◆ **SOURCE TEXT**
Delacroix fine-tuned Romanticism, incorporating the influences of Michelangelo and Peter Paul Rubens. He developed his personal style, with an affinity for showing pain and suffering in his work through brightly coloured canvases.


The impetus for the rebellion was Charles X's plan to reinstate systems of pre-Revolutionary France, which included: pledging one billion francs in an impoverished country to the aristocracy in reparations for property lost during the Revolution; abolishing free press and the legislature; and curtailing suffrage rights.


Three days, later on, July 27th, fighting broke out - not far from the artist's studio - between Parisians and the king's mercenaries. By 3 August 1830, the uprising was successful: Charles X abdicated and went into exile.


The 1831 Salon, though, didn't consider Liberty to be a successful painting. Worse still, the dramatic energy and proletarian power captured in this painting were deemed so incendiary and dangerous that this picture was hidden from public view until 1855.


Now, Liberty is justifiably considered one of the most famous paintings by Delacroix. However, it received a mixed reception in France. The art establishment was appalled. But the French government bought it as a sign of its commitment to liberal values. It was exhibited briefly in 1848 after the Republic was restored in the revolution of that year, and then in the Salon of 1855. In 1874, the painting entered the collection of Louvre in Paris.


Long after Delacroix’s death, the image of Liberty was printed on stamps and the 100 franc note. She remains a poster girl of the 20th and 21st century – featured on Eric Hobsbawm’s Age of Revolution. She is on the front cover of the band, Coldplay’s Viva la Vida album. Liberty Leading the People has inspired many over the decades and centuries.


This painting pre-dates Impressionists, who recorded what they saw, rather than depicting symbols in a romantic way. Would it have been possible to paint a mortal French woman in this stance? At this time probably not. Only a symbolic woman could have such a role in a piece of historical propaganda rather than a real woman.

Women of Algiers, Delacroix, 1834

About  Eugene Delacroix

Delacroix was born on April 26, 1798.

◆ **DATA EXTRACT**

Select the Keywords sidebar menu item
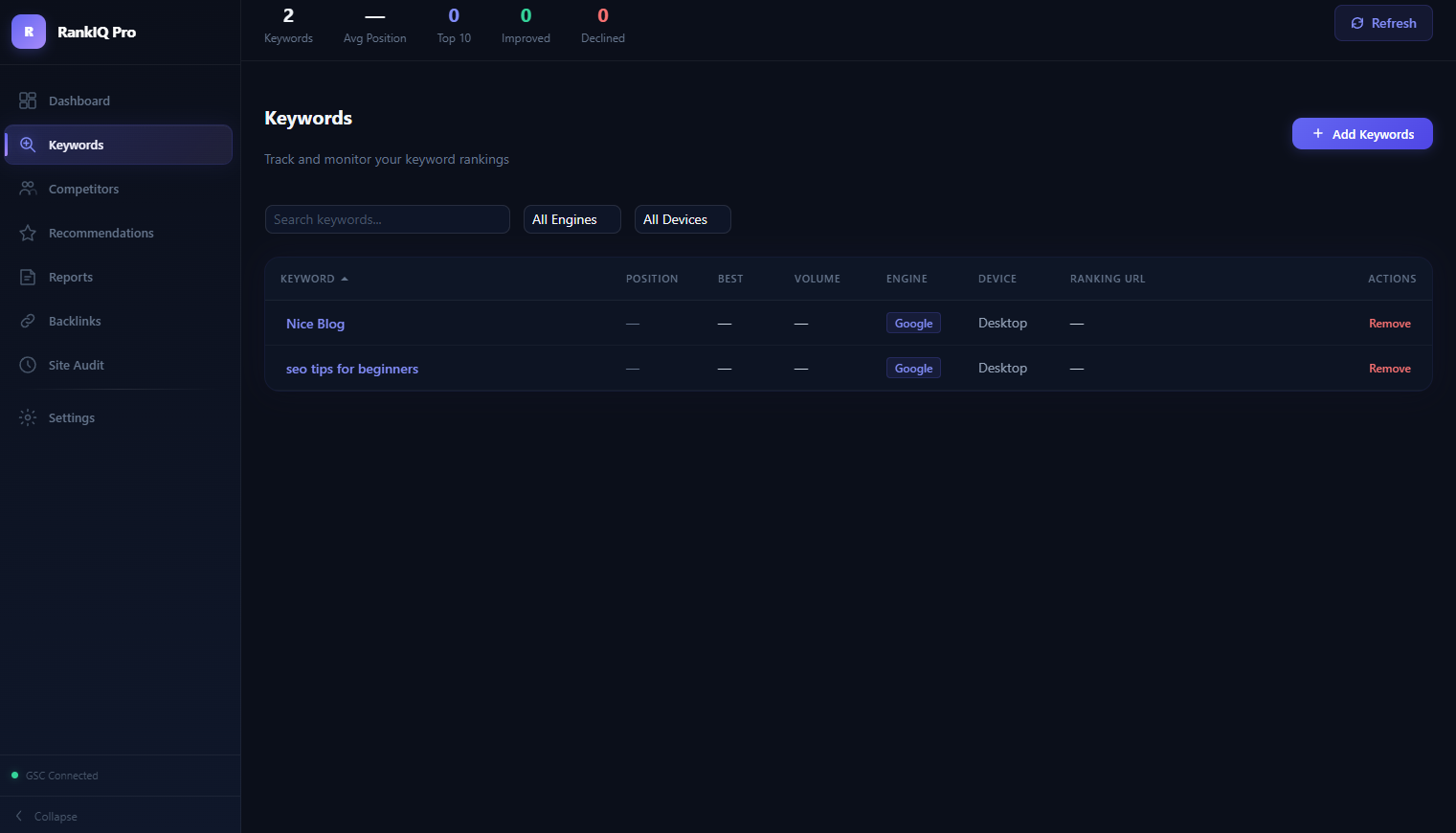 tap(119, 145)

◆ **TASK REQUIREMENTS**
1 > Retype the Delacroix text above, from "Long after Delacroix’s" up to and including "decades and centuries.".
2 > In the Delacroix text, what are the answers to these questions?
(a) Until what year was the painting hidden from public view?
(b) In what year did the painting enter the collection of the Louvre?
(c) Which band's album has the image of Liberty on its front cover?

◆ **RESULTS BY TASK**
1 >
Long after Delacroix’s death, the image of Liberty was printed on stamps and the 100 franc note. She remains a poster girl of the 20th and 21st century – featured on Eric Hobsbawm’s Age of Revolution. She is on the front cover of the band, Coldplay’s Viva la Vida album. Liberty Leading the People has inspired many over the decades and centuries.

2 >
(a) 1855
(b) 1874
(c) Coldplay's, on the album Viva la Vida